Highlights: Quickly identify the spread of opinion

Overview

Highlights are specific to Ask Opinion questions and identify the “spread of opinion” or a selection of thoughts in which each participant is most likely to find a thought they strongly agree with. 

Included in this Article

  1. How it Works
  2. Location
  3. Example
  4. How do we select the thoughts for Highlights?

How it Works

Highlights is specific to our Ask Opinion and Branching questions. In these questions, participants submit their response in their own words then vote on other participants responses anonymously. We compute Highlights using the voting activities the participants complete after submitting their own responses.

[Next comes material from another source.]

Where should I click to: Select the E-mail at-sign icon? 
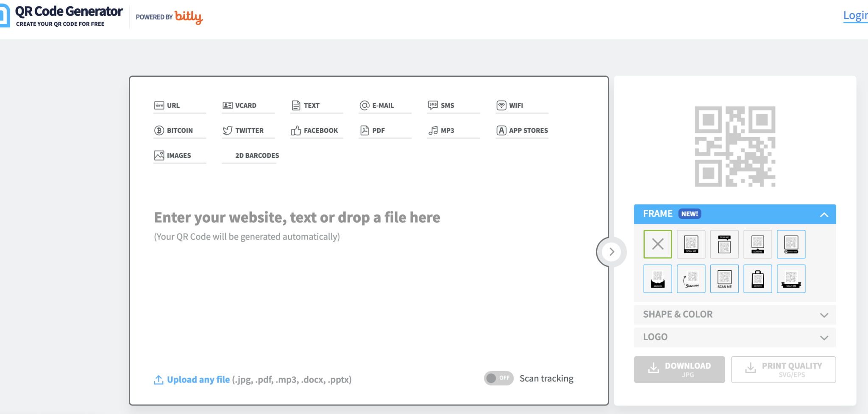[364, 106]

  • Agree/Disagree Voting Activity: The agree/disagree exercise presents the participant with a single response that was submitted by someone in the audience and prompts them to select if they agree or disagree with that response. This exercise gives us an absolute baseline of what a participant does or doesn’t agree with.
  • Binary Choice Voting Activity: The binary choice exercise presents the participant with two responses that were submitted by individuals in the group and prompts them to select the response they prefer more. This exercise provides a relative signal of agreement or disagreement between the responses which assists in a relative ranking of responses.

The intention of this algorithm is to bring opinions that have significant factions of support to the foreground. This has advantages overtaking the top items of a ranked list, in which polarizing responses get buried in the middle. To find this set of responses, we use an iterative algorithm that maximizes the probability for each participant to find a thought they strongly agree within the remaining set. 

Location

Highlights is located in the Live portion of the platform and can be found by navigating to the question.

What is Highlights?

Example

The usefulness of this approach can be demonstrated by examining a common, everyday scenario: Ordering food for a party.  Imagine you have 10 guests on the guest list and you need to decide what food will most satisfy your guests.

Here are the food options:

  1. Spicy Thai Curry — 5 guests love this option but the other 5 can’t stand spicy food
  2. Sushi — Another 5 guests also love this option but the other 5 won’t eat raw fish
  3. Cheese Pizza — Mostly everyone is okay with this but not as their 1st choice

For the sake of the example, assume you are a sushi person.

If you were to order 1 single item for the whole group, your only option is cheese pizza.  This is because the average agreement for sushi is 55%, Thai curry is 45% but cheese pizza is 100% agreeable, even though it’s not anyone’s favorite.

So a list ranked by Percent Agree (the other metric associated with Ask Opinion and Branching questions) would be:

  1. Cheese Pizza              100%
  2. Sushi                            55%
  3. Spicy Thai Curry           45%

but the Highlights view would be:

  • Sushi                            6
  • Spicy Thai Curry           5

You can see that ordering the top 2 items using the ranked list would deprive all 5 guests that love Spicy Thai Curry of their favorite item, forcing them to eat pizza. Highlights aim to remove this problem by directly providing the options that would be most agreed with by the most guests, thus, showing the spread of opinion.

How do we select the thoughts for Highlights?

To understand this, it’s important to first understand what we do with participant data in order to calculate the Percent Agree scores as this data is used to calculate Highlights.

Highlights is a utility maximization algorithm. Each participant is assigned to their highest utility response. We then remove the response with the lowest percent agree score from the set. Any participants whose highest utility thought was the one removed, are assigned to their next highest utility thought.

We continue iterating in this manner until we are left with the set of thoughts (typically 10) that have the highest utility, where every participant strongly agrees with at least one thought in the set.